El chicón era muchas cosas pero menos chico: alto,
corpulento, de voz de mando, esa pistola atrapada entre el pantalón, la
camisa y el cinto, ese atuendo caqui como de policía rural. Era el capo
del barrio, la colonia, buena parte de la ciudad y esa calle en la que a
todos saludaba.
No quiero que estos plebes se echen a perder, decía. Debemos cuidar a
los nuestros, la gente de la cuadra, nuestras familias, los hijos,
repetía y usaba ese tono patriarcal, noble, didáctico, de sacerdote
senil y de maestro de comunidad. Su sentido era ese. Al estar sentado
ahí, en la poltrona, sobre la banqueta, oteando la calle: el sentido de
la comunidad, de lo familiar, la cercanía, lo sagrado de la convivencia
en medio de la inmundicia que ya asomaba.

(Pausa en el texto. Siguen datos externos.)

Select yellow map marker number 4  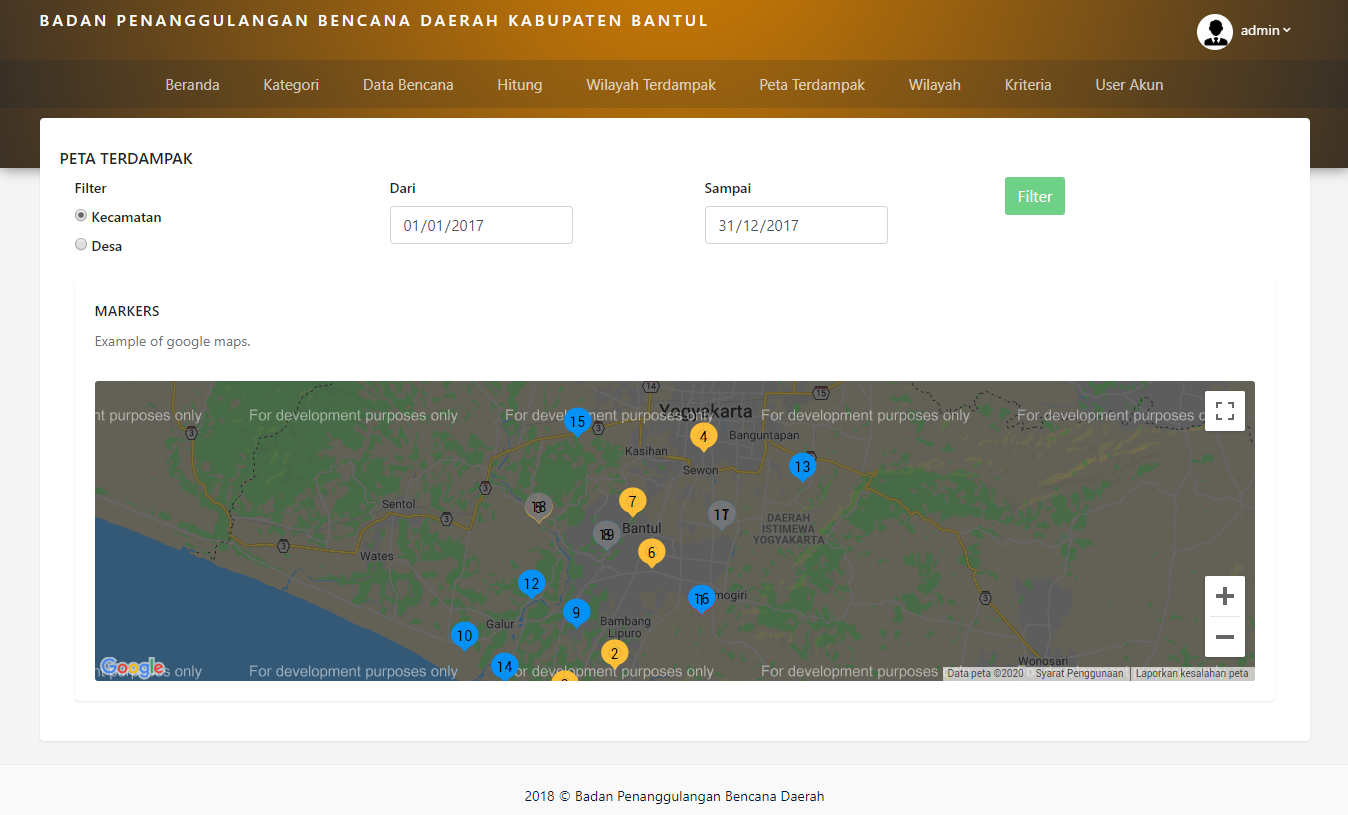[x=704, y=436]
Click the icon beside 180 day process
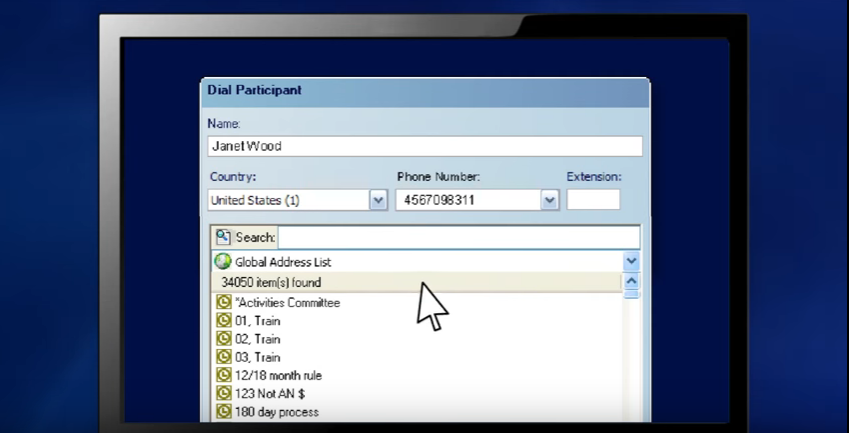The width and height of the screenshot is (849, 433). (x=224, y=411)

Y pasaban los morros y los chavos y las muchachas y lo saludaban. El
viejo sabio sentado y vigilante, afuera de su casa. Y los plebes en la
corredera, pateando el balón y buscando la forma de darle a la pichada
en el juego de béisbol. Él ahí, mirándolo todo sin festejar, como el
jefe que se cerciora de que todo esté en orden y en paz en sus
aposentos.
EL Chicón era eso y más. Narco con identidad. Capo de
pertenencia y arraigo. Mafioso de la vida cotidiana y citadina, amante
de la armonía, la convivencia, el respeto y la honestidad. Pórtense
bien, plebes. Y les daba palmadas. Y esa voz retumbaba en sus sienes y
zona torácica, como un consejo que también era orden. Pórtense bien. Y
les daba los buenos días como las buenas noches.
La fusca fajada y el vigilante. Muchos lo seguían. Pistoleros a
sueldo que él mantenía, parentela metida en la vida delictiva. Pero
todos formados, hechos a su antojo y medida, sin escándalos ni
algarabía. Todos tras el balón y él tras ellos, con esa mirada de águila
y de señor y patrón.
Un chirrido en la calle de abajo. En la esquina, dos carros habían chocado. El Chicón ve
todo y se levanta. Les grita a los morros que no se muevan. Se busca la
pistola pero esa mañana la dejó sobre la mesa de la sala. Da dos pasos.
Y otros cinco, para ver qué pasaba.
Los morros en la calle, anegándola de voces calladas. Y el Chicón se
detiene. Vuelve a sobarse el costado derecho: la pistola no está. Y él
con ese uniforme caqui, ese porte de autoridad, esos pasos de zancos.
Todo fue rápido. Tanto que pocos de los plebes lo vieron y no
supieron qué se fraguaba y estaba a punto de ocurrir frente a ellos.
Cuatro pasos atrás, un hombre avanzaba. Casi corría. Sacó un arma y
cerrojó. Crac. La levantó a la altura de su cabeza. Se acercó más y más.
El Chicón caminaba sin saber. A sus espaldas, el dedo en el gatillo.
Pum pum. Cuatro disparos: cuello, cabeza, pecho. Como un poste, un árbol frondoso y herido, el Chicón cayó. Besó el suelo ya muerto. Y así murió también el barrio ese, la calle.